- **AIM OF THE TASK**
Take the entries below and give them back exactly. Leave out nothing.

- **PROVIDED ENTRIES**

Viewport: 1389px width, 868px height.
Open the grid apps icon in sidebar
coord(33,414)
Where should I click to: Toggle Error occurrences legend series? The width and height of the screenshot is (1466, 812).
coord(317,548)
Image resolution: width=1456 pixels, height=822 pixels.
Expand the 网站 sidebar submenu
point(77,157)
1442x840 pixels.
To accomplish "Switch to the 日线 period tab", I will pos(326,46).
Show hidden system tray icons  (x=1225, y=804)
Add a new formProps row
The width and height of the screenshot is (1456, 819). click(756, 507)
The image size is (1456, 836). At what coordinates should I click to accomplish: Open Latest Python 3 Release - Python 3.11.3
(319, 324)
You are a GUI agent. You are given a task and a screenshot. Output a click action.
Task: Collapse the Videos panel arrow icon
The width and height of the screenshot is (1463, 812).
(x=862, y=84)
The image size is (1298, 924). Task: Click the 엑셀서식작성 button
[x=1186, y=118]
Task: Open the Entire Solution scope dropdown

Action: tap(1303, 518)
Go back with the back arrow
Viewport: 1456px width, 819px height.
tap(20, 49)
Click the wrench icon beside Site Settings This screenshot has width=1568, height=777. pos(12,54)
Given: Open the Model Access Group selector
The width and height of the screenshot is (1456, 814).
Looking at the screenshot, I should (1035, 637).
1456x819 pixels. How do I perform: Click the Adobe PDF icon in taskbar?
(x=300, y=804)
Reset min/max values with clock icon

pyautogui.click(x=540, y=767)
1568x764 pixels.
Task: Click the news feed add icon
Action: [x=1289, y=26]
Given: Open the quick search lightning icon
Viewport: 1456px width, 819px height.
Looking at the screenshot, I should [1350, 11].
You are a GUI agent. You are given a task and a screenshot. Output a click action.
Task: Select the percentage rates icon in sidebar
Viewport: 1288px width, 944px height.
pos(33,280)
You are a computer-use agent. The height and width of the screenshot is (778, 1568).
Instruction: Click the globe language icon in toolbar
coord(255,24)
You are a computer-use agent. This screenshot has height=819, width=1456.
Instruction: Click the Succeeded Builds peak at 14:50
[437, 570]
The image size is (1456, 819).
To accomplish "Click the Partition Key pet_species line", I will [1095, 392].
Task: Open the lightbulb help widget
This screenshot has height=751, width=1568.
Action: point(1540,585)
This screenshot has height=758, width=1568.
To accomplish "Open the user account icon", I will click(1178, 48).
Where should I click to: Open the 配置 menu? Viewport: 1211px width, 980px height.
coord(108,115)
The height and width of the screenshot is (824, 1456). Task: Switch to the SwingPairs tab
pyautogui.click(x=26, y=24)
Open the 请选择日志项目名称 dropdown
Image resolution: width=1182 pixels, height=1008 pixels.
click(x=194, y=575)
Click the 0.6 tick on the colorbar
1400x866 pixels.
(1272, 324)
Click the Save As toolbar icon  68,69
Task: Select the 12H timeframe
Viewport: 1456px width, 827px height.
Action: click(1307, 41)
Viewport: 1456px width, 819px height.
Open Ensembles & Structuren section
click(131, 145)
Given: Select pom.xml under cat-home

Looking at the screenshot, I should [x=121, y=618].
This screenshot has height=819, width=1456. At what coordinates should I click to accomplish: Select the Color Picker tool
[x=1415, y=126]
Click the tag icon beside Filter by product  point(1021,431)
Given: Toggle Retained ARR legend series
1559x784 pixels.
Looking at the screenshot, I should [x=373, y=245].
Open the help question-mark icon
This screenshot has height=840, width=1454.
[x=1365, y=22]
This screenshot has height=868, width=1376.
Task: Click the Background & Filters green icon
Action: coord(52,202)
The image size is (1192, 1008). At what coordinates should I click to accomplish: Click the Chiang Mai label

- **REPLY TO THE EXERCISE**
Viewport: 1389px width, 868px height.
Open the grid apps icon in sidebar
coord(33,414)
Where should I click to: Toggle Error occurrences legend series? The width and height of the screenshot is (1466, 812).
coord(317,548)
Image resolution: width=1456 pixels, height=822 pixels.
Expand the 网站 sidebar submenu
point(77,157)
1442x840 pixels.
To accomplish "Switch to the 日线 period tab", I will pos(326,46).
Show hidden system tray icons  (x=1225, y=804)
Add a new formProps row
The width and height of the screenshot is (1456, 819). click(756, 507)
The image size is (1456, 836). At what coordinates should I click to accomplish: Open Latest Python 3 Release - Python 3.11.3
(319, 324)
You are a GUI agent. You are given a task and a screenshot. Output a click action.
Task: Collapse the Videos panel arrow icon
The width and height of the screenshot is (1463, 812).
(x=862, y=84)
The image size is (1298, 924). Task: Click the 엑셀서식작성 button
[x=1186, y=118]
Task: Open the Entire Solution scope dropdown

Action: tap(1303, 518)
Go back with the back arrow
Viewport: 1456px width, 819px height.
tap(20, 49)
Click the wrench icon beside Site Settings This screenshot has width=1568, height=777. pos(12,54)
Given: Open the Model Access Group selector
The width and height of the screenshot is (1456, 814).
Looking at the screenshot, I should (1035, 637).
1456x819 pixels. How do I perform: Click the Adobe PDF icon in taskbar?
(x=300, y=804)
Reset min/max values with clock icon

pyautogui.click(x=540, y=767)
1568x764 pixels.
Task: Click the news feed add icon
Action: [x=1289, y=26]
Given: Open the quick search lightning icon
Viewport: 1456px width, 819px height.
Looking at the screenshot, I should [1350, 11].
You are a GUI agent. You are given a task and a screenshot. Output a click action.
Task: Select the percentage rates icon in sidebar
Viewport: 1288px width, 944px height.
pos(33,280)
You are a computer-use agent. The height and width of the screenshot is (778, 1568).
Instruction: Click the globe language icon in toolbar
coord(255,24)
You are a computer-use agent. This screenshot has height=819, width=1456.
Instruction: Click the Succeeded Builds peak at 14:50
[437, 570]
The image size is (1456, 819).
To accomplish "Click the Partition Key pet_species line", I will [1095, 392].
Task: Open the lightbulb help widget
This screenshot has height=751, width=1568.
Action: point(1540,585)
This screenshot has height=758, width=1568.
To accomplish "Open the user account icon", I will click(1178, 48).
Where should I click to: Open the 配置 menu? Viewport: 1211px width, 980px height.
coord(108,115)
The height and width of the screenshot is (824, 1456). Task: Switch to the SwingPairs tab
pyautogui.click(x=26, y=24)
Open the 请选择日志项目名称 dropdown
Image resolution: width=1182 pixels, height=1008 pixels.
click(x=194, y=575)
Click the 0.6 tick on the colorbar
1400x866 pixels.
(1272, 324)
Click the Save As toolbar icon  68,69
Task: Select the 12H timeframe
Viewport: 1456px width, 827px height.
Action: click(1307, 41)
Viewport: 1456px width, 819px height.
Open Ensembles & Structuren section
click(131, 145)
Given: Select pom.xml under cat-home

Looking at the screenshot, I should [x=121, y=618].
This screenshot has height=819, width=1456. At what coordinates should I click to accomplish: Select the Color Picker tool
[x=1415, y=126]
Click the tag icon beside Filter by product  point(1021,431)
Given: Toggle Retained ARR legend series
1559x784 pixels.
Looking at the screenshot, I should [x=373, y=245].
Open the help question-mark icon
This screenshot has height=840, width=1454.
[x=1365, y=22]
This screenshot has height=868, width=1376.
Task: Click the Background & Filters green icon
Action: coord(52,202)
The image size is (1192, 1008). At what coordinates should I click to accomplish: Click the Chiang Mai label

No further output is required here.